All of the entries need to be printed again exactly; pictures are the only thing to omit.
═════ Extracted data ═════
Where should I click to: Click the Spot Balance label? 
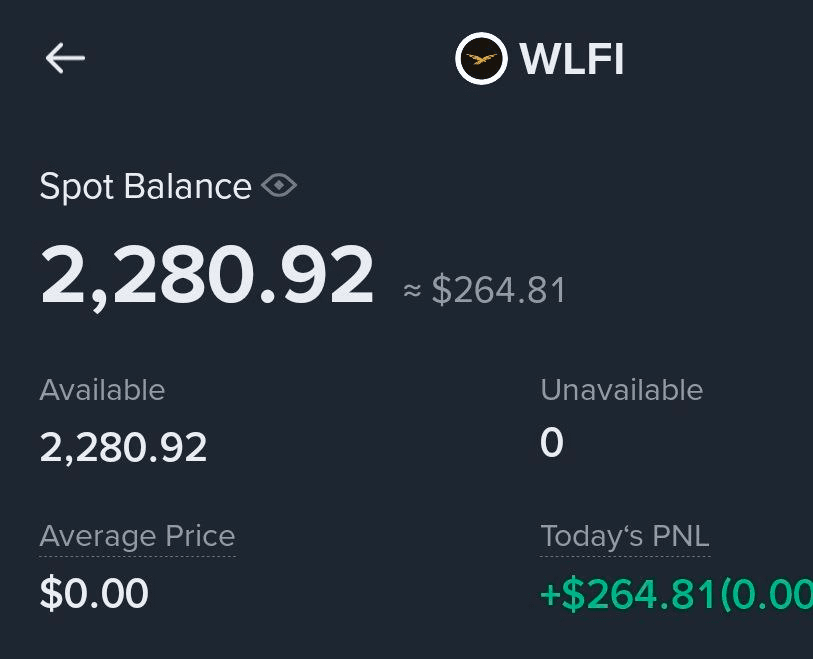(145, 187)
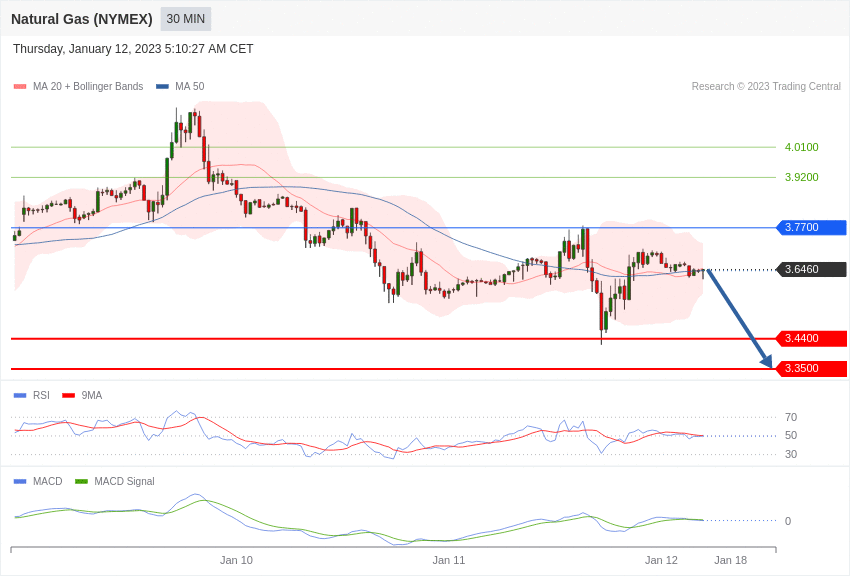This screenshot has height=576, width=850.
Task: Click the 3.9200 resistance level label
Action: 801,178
═════
— Your response —
Where should I click to: Click the Spot Balance label? 
(145, 187)
This screenshot has height=576, width=850.
Task: Click the 3.9200 resistance level label
Action: 801,178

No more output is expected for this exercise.